A real life experience in remote upgrading of a Linux PC across the Pacific Ocean.
As a business offering software internationalization services, we operate a small office in western Massachusetts as well as a small sister company in Taipei, Taiwan. We also need to support a distributed software development environment for engineers working remotely. While our bandwidth demands are not great, we do need reliable e-mail, web, news and FTP services. Primarily used to provide connectivity from the inside office to the Internet, the connection has to be available for external access from remote users on a 24 by 7 basis.
The network consists of a variety of UNIX workstations and PCs running Windows 95 and Windows NT, used for software development and support as well as the usual office applications. We use Linux running on Intel-based PCs as our network servers because it provides one of the most cost-effective small business network server solutions. The network uses a private class C Internet address from the 192.168.*.* block, since it is not directly connected to the Internet.

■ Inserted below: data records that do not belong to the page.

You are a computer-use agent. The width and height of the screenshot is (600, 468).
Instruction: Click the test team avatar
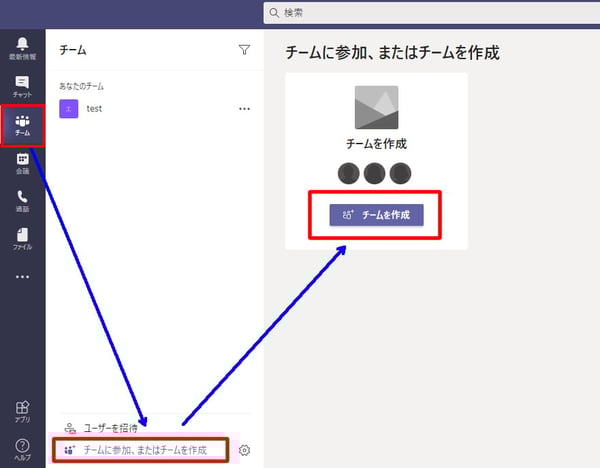68,109
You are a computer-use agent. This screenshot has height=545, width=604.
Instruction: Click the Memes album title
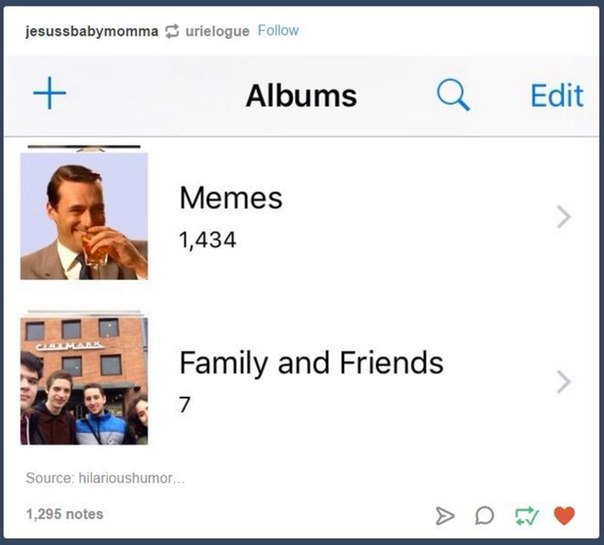[231, 198]
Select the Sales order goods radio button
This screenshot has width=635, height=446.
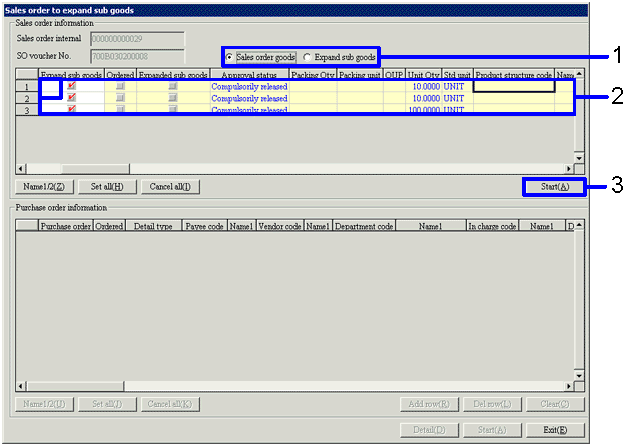tap(232, 58)
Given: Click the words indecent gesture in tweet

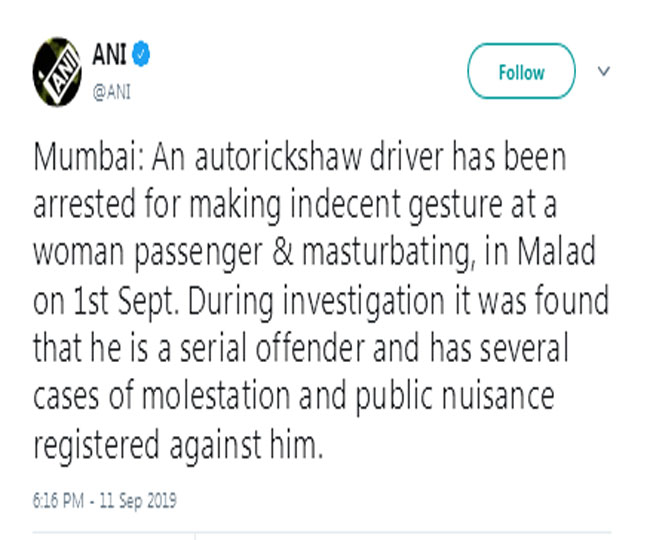Looking at the screenshot, I should 396,205.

Our internal Linux server, with a Pentium 133MHz processor, an Adaptec 2940 SCSI card, a bunch of SCSI drives and a 4mm DAT tape drive, provides the backbone of our computing infrastructure. As a mail hub, it provides POP3 and SMTP support for mail-client applications running on the network. By running Samba, it acts a network file server for Windows-based PCs. Finally, it provides name resolution services using BIND.
The second Linux server in this “dynamic duo”, an old 486 PC with a 500MB hard disk and a monochrome monitor, is our external gateway machine. It connects us to the Internet through a persistent PPP connection with a static IP address over a 28.8K dial-up phone line to a local Internet service provider. This machine also acts as a dial-in server and as a firewall. It provides an e-mail relay and spam filter to and from the internal mail hub. HTTP, FTP and NNTP proxy services are also provided by this machine to allow internal users access to these Internet resources.

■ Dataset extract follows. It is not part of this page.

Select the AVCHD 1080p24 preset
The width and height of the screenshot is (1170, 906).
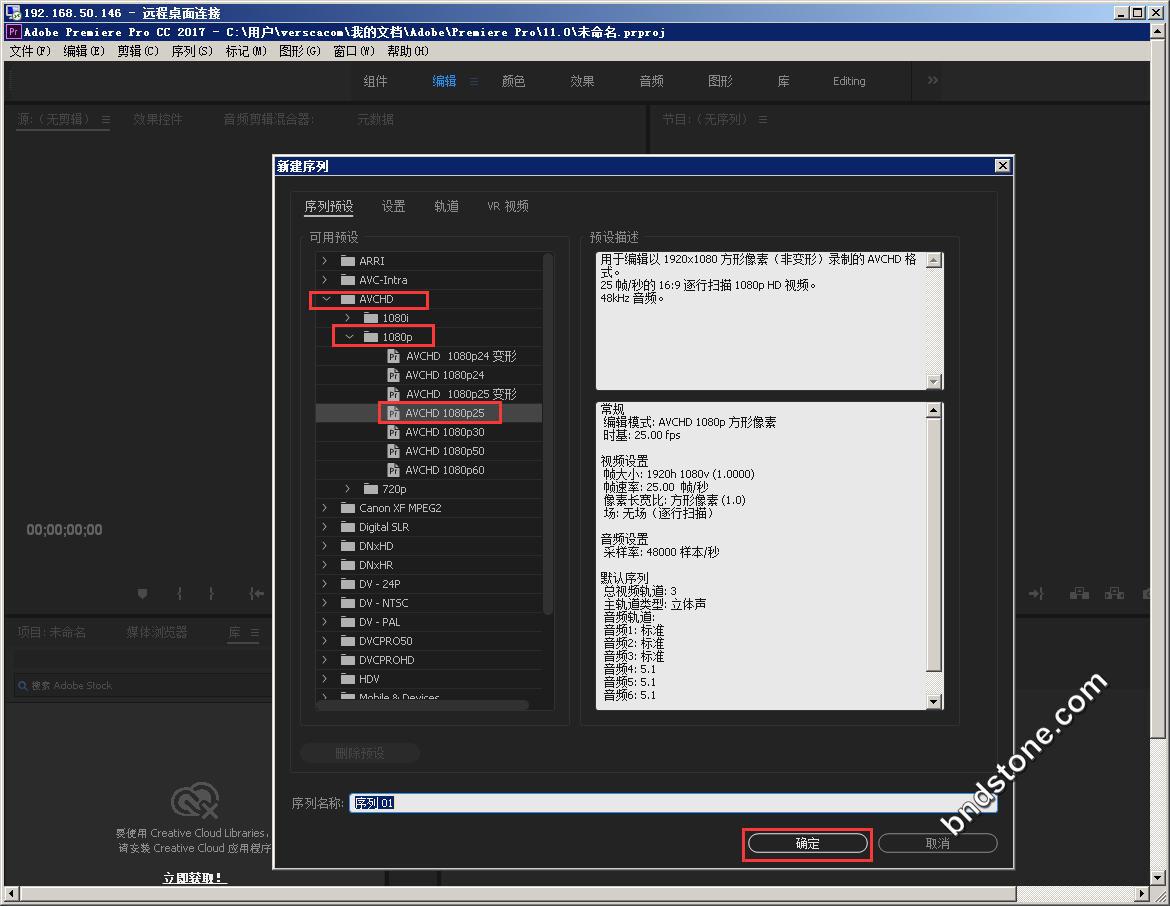[x=444, y=375]
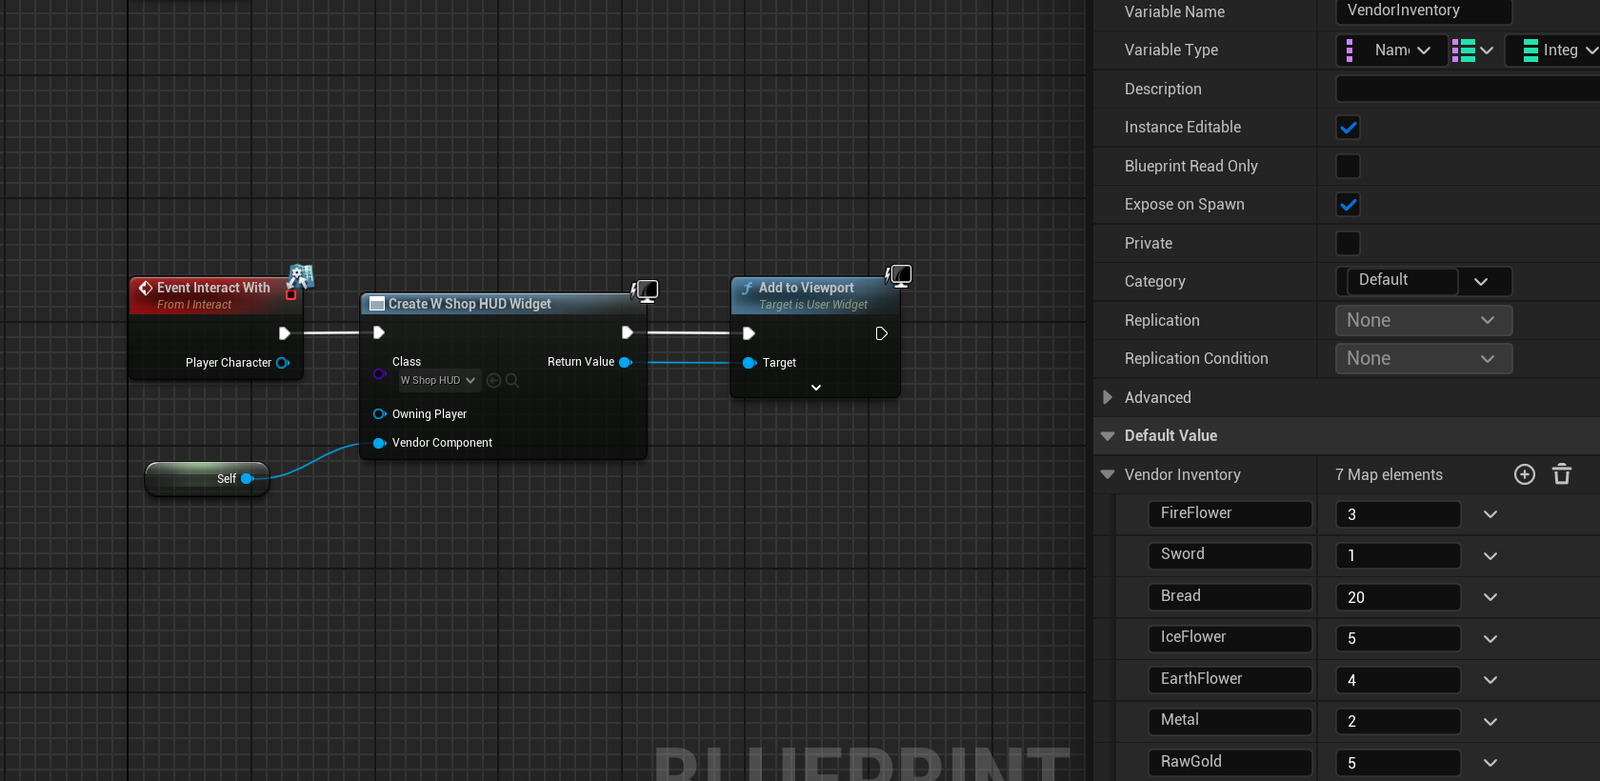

Both Linux machines were running Debian version 1.3. On an Internet firewall machine, you want to have precise control over what software is loaded on the machine. You want the minimum necessary to do the job, no more. Since the machine was to be remotely administered, it was even more important that it be easy to upgrade individual packages as necessary without having to do cold installs for new OS versions. Debian's dselect/dpkg system of handling software packages is ideal in this situation. We could easily select the software required to run the system, knowing that all prerequisite packages were included. Plus, Debian's large collection of software packages included almost everything we needed in its convenient dpkg format.
Debian Linux can be downloaded for free from http://www.debian.org/ or a host of mirror sites. In our case, we purchased a CD-ROM from Linux Software Labs, which also made it easy to add a contribution to the Debian project, whose work we greatly appreciate.
The Taipei office used a Linux gateway to connect to the Internet, but the configuration was quite different. We were issued a block of class C addresses from the Taiwanese ISP which advertised a route to them. The gateway machine was running a publicly accessible FTP server, HTTP server and mail hub, as well as being the primary public name server for our domain in Taiwan—all using a very old version of Caldera Linux.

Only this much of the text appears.